START Given data
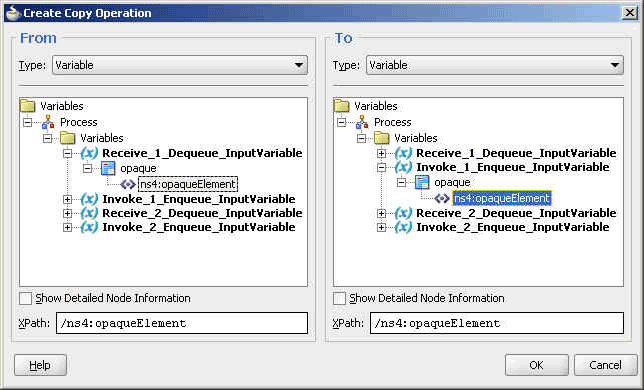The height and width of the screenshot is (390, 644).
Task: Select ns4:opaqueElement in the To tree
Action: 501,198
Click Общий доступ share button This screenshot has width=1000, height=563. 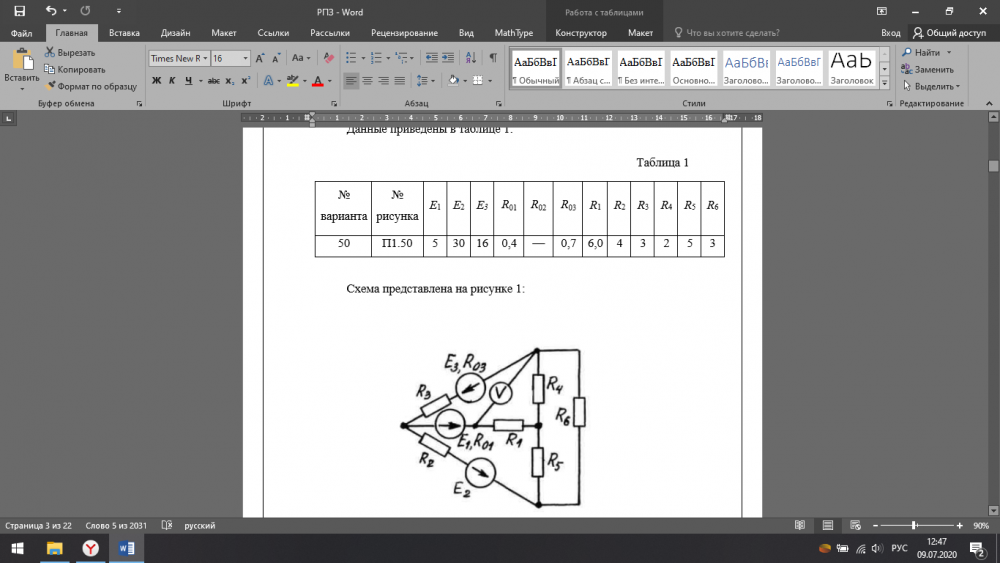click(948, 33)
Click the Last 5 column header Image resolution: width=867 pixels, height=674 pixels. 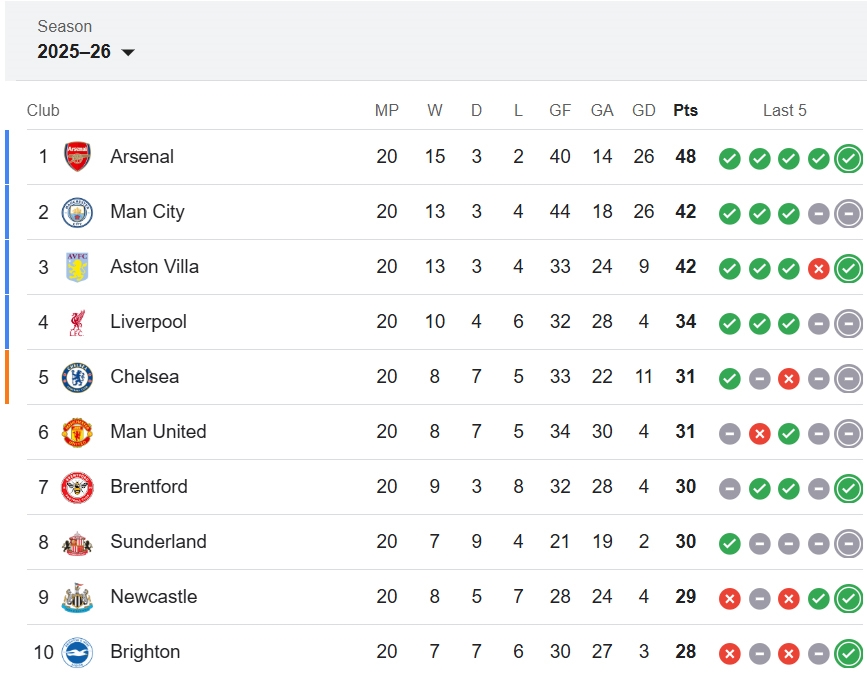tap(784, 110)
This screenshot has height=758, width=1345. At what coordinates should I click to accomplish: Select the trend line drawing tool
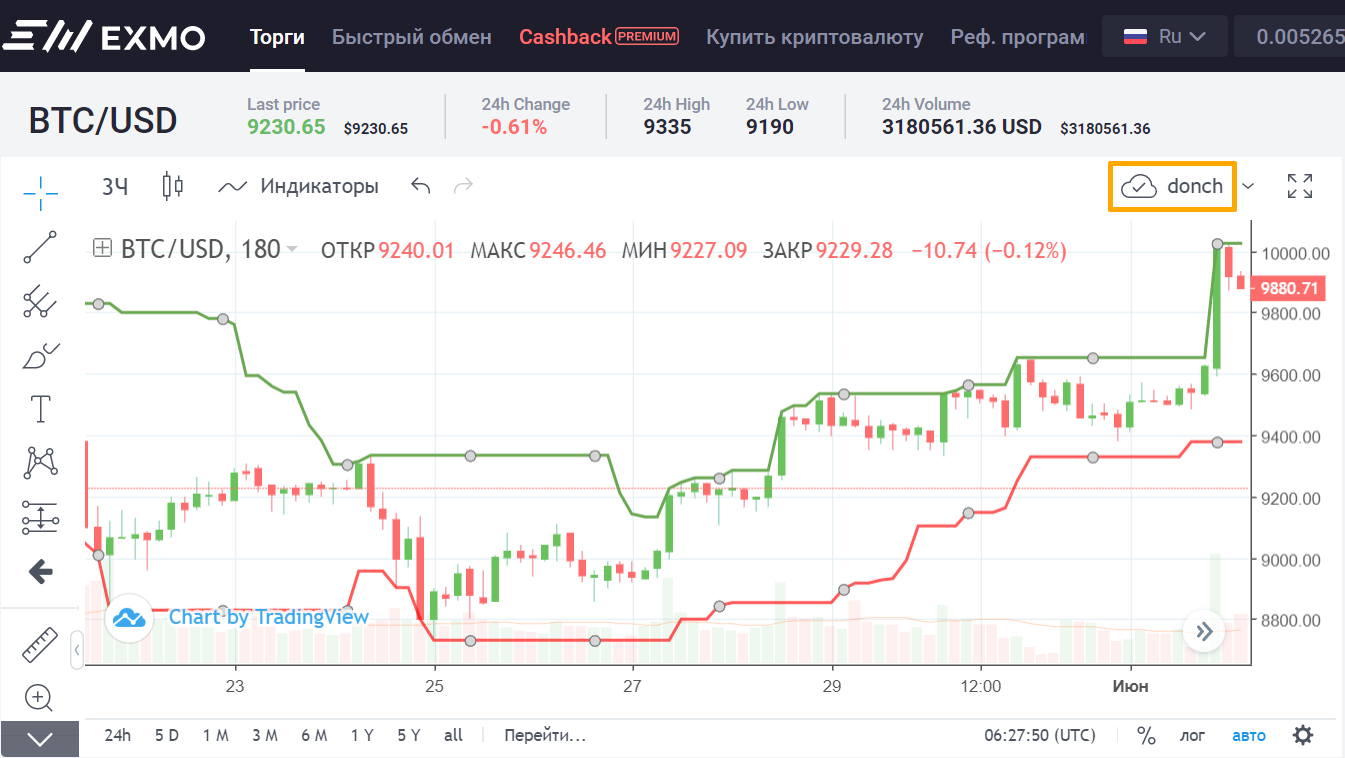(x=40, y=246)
END Given data
> **Required action**:
From the line that contains "This screenshot has height=758, width=1345." to the last line of the data, print each line exactly, both ends included, and omit the pictures.

> **Finished task**:
This screenshot has height=758, width=1345. At what coordinates should I click to accomplish: Select the trend line drawing tool
(x=40, y=246)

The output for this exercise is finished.